In recent years, although breakthroughs have been made in the exploitation of shale gas and deep-sea combustible ice has also progressed, the fact that fossil energy reserves have limits has not changed. The development and utilization of renewable energy technologies is still of great significance [1], and photovoltaic power generation is currently one of the most promising renewable power generation technologies [2]. Because photovoltaic energy is easily available, pollution-free and inexhaustible, it has become the best substitute for industrial and residential power generation [3]. According to the 2020 report of the International Renewable Energy Agency, in the past 8 years, the global PV power generation cost has fallen by more than 70%, and the global installed capacity has reached 578.553 GW [4].

However, the chaotic nature of the weather system makes the production of photovoltaic power generation highly random, volatile and intermittent, which greatly increases the difficulty of large-scale application of PV power generation [5] [6]. In April 2018, California was forced to cut its power generation because the electricity from solar and wind power plants could not be consumed and had to be abandoned.

In order to improve the power system’s ability to consume photovoltaic energy, many solutions have been proposed, including energy storage optimization [7], demand response strategy [8] [9], power flow optimization [10], stand-alone microgrid [11], and PV power forecasting [12]. Considering economic and feasibility, photovoltaic power generation forecasting is one of the most promising solutions. Meanwhile, it is also an important technical support for the refined management of photovoltaic power generation [13] [14]. The voltage and frequency imbalance caused by the grid connection of photovoltaic power stations can be eliminated through accurate photovoltaic power prediction [15].

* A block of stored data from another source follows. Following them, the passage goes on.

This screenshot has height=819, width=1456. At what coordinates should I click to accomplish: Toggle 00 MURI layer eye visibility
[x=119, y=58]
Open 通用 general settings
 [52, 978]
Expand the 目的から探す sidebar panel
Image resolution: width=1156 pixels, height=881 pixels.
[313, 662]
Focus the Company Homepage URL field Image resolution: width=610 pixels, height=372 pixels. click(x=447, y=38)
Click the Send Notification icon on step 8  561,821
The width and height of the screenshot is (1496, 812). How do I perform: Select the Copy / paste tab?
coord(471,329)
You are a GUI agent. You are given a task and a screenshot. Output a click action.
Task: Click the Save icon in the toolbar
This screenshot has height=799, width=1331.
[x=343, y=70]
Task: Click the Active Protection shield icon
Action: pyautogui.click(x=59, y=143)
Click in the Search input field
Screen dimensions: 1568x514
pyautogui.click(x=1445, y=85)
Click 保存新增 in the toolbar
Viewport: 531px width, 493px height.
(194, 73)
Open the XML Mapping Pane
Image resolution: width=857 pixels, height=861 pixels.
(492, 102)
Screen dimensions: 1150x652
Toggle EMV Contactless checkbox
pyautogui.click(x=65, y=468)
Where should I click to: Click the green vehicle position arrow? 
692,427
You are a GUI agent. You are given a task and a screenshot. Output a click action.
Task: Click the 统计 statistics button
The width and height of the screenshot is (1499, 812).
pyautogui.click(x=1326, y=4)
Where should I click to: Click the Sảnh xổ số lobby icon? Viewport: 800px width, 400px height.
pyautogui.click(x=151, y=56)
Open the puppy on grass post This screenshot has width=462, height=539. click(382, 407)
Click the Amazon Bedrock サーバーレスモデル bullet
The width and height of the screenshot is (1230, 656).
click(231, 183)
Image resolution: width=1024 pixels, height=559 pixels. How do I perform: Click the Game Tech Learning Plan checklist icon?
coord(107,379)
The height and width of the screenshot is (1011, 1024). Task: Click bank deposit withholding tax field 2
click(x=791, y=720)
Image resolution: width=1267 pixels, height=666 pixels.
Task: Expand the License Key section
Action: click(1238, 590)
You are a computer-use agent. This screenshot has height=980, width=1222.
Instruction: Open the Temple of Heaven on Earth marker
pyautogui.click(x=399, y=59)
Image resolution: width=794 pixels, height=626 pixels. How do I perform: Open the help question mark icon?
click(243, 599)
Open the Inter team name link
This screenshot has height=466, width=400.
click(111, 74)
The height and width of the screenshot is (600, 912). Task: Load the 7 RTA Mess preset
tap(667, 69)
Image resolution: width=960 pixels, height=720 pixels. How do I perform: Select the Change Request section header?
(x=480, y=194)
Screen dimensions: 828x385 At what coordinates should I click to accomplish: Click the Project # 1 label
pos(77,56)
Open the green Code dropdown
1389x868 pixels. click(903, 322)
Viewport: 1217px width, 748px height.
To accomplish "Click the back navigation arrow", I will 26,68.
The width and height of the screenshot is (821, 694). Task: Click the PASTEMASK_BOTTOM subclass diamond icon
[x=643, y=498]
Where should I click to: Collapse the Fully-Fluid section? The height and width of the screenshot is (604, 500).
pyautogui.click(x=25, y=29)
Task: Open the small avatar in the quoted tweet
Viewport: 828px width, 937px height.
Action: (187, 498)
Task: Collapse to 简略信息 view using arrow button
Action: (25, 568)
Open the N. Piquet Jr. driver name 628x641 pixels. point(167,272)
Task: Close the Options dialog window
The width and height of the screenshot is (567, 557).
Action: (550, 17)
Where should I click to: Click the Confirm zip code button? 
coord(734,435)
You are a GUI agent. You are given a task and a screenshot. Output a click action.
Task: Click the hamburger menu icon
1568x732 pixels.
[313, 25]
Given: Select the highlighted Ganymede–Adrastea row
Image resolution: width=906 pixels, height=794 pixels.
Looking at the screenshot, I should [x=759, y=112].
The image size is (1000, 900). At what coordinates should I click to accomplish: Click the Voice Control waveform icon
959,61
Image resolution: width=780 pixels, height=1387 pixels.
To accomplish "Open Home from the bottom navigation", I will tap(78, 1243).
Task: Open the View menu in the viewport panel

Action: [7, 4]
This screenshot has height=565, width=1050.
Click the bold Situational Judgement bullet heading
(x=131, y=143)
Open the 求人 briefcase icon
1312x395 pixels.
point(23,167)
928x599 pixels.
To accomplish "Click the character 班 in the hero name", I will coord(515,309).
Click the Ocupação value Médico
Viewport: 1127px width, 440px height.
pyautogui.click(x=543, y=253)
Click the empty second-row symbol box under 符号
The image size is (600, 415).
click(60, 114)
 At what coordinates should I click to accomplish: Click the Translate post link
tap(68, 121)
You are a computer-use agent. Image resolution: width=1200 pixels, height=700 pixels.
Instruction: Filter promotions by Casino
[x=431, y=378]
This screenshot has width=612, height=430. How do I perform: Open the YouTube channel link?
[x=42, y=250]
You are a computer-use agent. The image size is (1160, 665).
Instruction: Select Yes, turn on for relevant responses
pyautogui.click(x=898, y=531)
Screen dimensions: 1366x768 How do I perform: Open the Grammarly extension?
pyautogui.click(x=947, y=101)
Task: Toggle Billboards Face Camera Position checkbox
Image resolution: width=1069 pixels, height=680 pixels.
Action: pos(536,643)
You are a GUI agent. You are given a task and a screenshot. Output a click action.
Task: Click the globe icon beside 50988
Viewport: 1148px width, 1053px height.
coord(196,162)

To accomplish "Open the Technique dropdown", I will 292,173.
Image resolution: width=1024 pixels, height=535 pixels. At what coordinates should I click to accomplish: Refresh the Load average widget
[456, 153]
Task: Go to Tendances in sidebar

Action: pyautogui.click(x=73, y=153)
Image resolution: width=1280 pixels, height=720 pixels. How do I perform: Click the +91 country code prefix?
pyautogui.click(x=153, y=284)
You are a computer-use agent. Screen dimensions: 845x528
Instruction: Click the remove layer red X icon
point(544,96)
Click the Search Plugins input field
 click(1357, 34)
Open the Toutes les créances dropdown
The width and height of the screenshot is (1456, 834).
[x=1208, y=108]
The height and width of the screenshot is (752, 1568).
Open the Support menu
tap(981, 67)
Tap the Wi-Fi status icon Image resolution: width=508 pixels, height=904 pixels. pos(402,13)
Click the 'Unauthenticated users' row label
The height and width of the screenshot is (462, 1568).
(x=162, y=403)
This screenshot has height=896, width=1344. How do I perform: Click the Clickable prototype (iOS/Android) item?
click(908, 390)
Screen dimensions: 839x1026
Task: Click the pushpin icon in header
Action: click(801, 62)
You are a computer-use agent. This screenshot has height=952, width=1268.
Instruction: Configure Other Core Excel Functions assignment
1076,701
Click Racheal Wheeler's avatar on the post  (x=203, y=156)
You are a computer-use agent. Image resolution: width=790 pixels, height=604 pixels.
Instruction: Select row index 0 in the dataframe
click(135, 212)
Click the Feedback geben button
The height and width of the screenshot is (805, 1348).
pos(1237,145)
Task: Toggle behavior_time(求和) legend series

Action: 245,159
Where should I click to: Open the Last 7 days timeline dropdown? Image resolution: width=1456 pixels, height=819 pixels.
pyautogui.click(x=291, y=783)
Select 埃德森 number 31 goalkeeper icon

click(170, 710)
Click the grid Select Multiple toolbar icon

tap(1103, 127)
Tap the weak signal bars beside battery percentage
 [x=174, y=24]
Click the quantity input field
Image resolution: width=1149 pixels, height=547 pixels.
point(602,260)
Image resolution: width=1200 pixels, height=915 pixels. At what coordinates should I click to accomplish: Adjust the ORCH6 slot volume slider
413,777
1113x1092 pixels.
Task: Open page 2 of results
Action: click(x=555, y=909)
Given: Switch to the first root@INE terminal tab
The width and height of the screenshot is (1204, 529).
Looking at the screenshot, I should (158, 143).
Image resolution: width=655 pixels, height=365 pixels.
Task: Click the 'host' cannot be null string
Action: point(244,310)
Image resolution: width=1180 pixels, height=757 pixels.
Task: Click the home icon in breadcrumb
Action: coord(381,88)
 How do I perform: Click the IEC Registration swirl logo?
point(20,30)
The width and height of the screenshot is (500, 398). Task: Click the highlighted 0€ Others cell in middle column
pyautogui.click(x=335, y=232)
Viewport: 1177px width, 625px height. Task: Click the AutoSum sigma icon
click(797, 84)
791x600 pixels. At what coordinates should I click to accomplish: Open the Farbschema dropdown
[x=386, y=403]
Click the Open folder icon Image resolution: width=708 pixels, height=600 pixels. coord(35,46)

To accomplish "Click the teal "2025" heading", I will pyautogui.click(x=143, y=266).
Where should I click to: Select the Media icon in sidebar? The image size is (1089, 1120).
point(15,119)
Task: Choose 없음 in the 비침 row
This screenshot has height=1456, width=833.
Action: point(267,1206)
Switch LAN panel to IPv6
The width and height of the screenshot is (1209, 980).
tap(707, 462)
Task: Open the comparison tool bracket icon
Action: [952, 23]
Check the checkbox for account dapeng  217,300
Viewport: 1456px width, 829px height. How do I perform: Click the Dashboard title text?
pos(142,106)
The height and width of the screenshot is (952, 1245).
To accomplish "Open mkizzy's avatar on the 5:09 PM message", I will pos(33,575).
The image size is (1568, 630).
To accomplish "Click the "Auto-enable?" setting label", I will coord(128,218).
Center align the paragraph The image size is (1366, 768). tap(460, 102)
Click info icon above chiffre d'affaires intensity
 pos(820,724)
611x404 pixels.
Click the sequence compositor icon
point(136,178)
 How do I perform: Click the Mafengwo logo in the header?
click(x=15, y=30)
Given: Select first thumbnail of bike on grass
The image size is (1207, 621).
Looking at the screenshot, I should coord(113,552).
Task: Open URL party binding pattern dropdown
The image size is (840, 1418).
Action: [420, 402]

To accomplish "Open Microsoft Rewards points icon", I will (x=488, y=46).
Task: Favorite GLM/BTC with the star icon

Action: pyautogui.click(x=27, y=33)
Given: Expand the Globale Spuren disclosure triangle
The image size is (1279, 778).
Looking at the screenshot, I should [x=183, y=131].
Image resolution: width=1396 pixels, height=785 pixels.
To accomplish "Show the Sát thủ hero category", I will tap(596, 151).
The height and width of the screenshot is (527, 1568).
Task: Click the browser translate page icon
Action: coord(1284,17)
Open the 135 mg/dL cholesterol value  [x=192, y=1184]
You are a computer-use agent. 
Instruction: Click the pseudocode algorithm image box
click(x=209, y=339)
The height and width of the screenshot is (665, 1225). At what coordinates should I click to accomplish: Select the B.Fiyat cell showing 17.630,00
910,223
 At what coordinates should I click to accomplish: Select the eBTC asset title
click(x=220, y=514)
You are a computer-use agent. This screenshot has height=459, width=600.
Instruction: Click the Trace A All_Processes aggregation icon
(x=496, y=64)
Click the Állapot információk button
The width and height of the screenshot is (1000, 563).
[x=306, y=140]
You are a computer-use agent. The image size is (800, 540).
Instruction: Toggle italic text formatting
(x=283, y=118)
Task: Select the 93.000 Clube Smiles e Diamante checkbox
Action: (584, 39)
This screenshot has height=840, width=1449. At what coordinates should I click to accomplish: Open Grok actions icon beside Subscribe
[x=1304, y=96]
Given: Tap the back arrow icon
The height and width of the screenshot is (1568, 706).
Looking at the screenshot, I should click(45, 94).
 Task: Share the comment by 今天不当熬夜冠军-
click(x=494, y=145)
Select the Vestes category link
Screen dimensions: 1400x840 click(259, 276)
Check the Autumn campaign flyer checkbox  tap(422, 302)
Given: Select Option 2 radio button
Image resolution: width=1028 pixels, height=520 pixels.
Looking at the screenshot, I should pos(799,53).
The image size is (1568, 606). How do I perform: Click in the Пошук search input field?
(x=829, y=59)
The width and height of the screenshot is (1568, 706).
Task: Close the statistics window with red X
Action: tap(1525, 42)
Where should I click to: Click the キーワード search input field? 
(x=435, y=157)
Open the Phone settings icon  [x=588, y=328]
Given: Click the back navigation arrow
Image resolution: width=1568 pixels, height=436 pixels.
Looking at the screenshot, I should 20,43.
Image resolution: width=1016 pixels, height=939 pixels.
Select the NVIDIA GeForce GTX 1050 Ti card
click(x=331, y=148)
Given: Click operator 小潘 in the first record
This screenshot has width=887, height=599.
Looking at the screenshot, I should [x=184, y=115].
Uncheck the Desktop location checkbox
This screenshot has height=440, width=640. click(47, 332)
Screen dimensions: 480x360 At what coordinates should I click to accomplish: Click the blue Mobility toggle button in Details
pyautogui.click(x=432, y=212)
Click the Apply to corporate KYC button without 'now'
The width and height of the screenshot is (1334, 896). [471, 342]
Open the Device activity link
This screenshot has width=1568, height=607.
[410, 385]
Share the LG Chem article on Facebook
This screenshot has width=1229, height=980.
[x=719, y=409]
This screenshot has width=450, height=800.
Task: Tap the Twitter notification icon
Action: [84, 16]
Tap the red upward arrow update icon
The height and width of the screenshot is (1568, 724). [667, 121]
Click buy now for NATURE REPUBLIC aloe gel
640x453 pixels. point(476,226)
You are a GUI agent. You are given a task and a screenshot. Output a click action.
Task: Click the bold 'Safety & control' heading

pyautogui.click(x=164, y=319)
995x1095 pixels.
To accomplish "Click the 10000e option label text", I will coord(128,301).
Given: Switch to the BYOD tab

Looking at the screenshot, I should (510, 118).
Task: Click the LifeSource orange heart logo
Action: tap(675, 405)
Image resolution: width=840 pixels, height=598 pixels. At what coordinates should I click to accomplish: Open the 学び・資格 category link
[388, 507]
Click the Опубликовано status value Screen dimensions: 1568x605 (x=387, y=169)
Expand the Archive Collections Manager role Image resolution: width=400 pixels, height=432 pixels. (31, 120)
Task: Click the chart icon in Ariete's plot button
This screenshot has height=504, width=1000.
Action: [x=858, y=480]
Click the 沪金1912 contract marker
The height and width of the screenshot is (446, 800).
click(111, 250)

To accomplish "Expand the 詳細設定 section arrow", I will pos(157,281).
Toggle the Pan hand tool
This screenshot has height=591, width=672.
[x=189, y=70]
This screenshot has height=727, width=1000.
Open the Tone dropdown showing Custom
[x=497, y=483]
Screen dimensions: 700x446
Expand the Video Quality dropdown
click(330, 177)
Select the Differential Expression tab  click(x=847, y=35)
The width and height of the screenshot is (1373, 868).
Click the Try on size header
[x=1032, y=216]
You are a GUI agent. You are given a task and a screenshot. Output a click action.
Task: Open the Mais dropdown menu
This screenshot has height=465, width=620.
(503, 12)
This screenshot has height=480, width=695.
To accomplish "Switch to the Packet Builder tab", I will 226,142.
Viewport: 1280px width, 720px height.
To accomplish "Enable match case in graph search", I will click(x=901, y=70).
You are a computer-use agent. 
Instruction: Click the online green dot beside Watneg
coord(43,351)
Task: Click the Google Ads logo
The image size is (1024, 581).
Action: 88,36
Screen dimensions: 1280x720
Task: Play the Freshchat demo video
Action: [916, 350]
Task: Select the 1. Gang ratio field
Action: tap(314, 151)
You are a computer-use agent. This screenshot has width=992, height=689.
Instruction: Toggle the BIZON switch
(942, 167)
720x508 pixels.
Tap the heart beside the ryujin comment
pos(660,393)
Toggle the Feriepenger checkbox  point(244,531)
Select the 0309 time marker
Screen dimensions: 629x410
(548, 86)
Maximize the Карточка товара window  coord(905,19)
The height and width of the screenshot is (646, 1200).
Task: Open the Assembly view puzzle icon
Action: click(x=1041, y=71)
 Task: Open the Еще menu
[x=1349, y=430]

The current photovoltaic power generation forecasting technologies have three main directions: physical methods, statistical-time series methods and ensemble methods [13]. The physical methods include Sky Imagery, Satellite-Imaging, and Numerical Weather Prediction (NWP) models. The statistical methods consist of Regression, Autoregressive, Markov Chain, Support Vector Machine (SVM), and Artificial Neural Network (ANN) models. The ensemble method is an optimized combination of the aforementioned methods.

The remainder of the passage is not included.